GRAND RAPIDS, Michigan (Reuters) – Democrat Kamala Harris and Republican Donald Trump are barreling through the battleground state of Michigan on Friday, where opinion polls show the U.S. presidential candidates are essentially tied just 18 days before the Nov. 5 election.
Former President Trump is due to speak in Auburn Hills, a city in Oakland County, north of Detroit, which President Joe Biden won by a comfortable margin in 2020. He’ll also return to Detroit – Michigan’s largest city – for a rally around 7 p.m. (2300 GMT), after saying on Oct. 10 that the rest of the United States would turn into Detroit if Harris won.
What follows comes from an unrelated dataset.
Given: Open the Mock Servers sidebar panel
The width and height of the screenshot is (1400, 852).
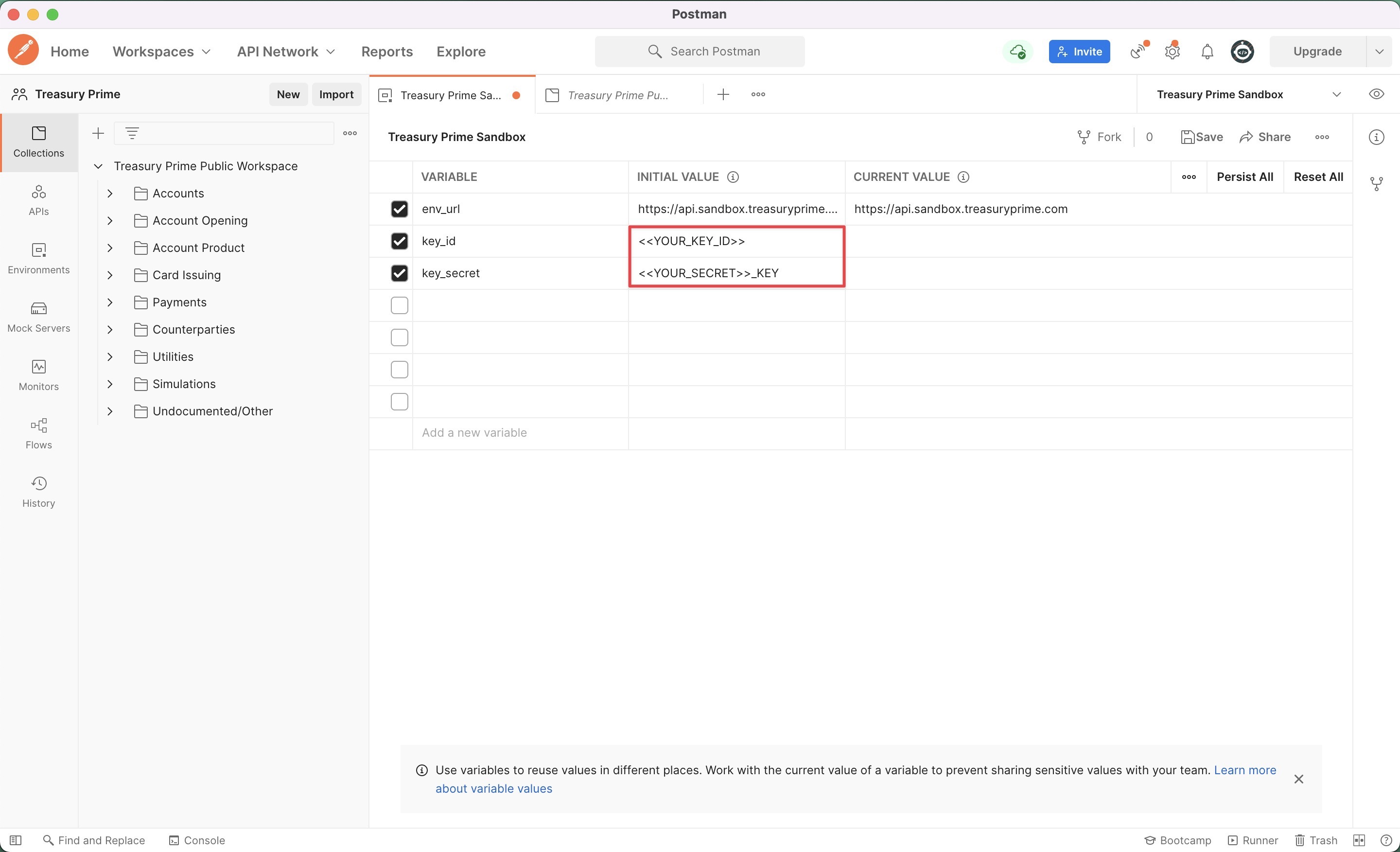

Vice President Harris will speak in Grand Rapids, the heart of more conservative western Michigan, before heading east to Lansing and then Oakland County.
The Midwestern state has about 8.4 million voters and would bring the winner 15 Electoral College votes out of the 270 needed to win, which in several scenarios would be a decisive number. Harris and Trump are battling fiercely for the state’s Arab American, senior, union and working-class voters.
Both have sharpened their attacks in recent days.
On Friday, Trump falsely told the “Fox & Friends” program that Harris is Marxist and renewed his attacks on her intelligence.
“I don’t think she knows where she is. She’s a low-IQ person. She’s not smart,” he said.
Harris on Thursday said Trump was “gaslighting” the American public about the deadly attack by his loyalists on the U.S. Capitol on Jan. 6, 2021. Trump recently called the assault a “day of love.”
In Michigan and other crucial battleground states, either Harris or Trump holds a razor-thin margin over the other , according to public and internal campaign polls. That’s worrying Democrats.
Trump won Michigan by 11,000 votes in 2016. In 2020, Biden beat Trump by 155,000 votes.
Harris is shifting the strategy of her whirlwind campaign to win over more Republicans and men of all races. She’s also enlisting popular former first lady Michelle Obama, who will campaign for the vice president in Michigan on Oct. 26.
Nationally, Harris’ edge has narrowed from a late September lead of 7 percentage points over Trump to just 3 points, Reuters/Ipsos polling shows, with high food and rent prices still worrying Americans and Trump amplifying fears related to migrants crossing the U.S.-Mexico border with increasingly extreme rhetoric.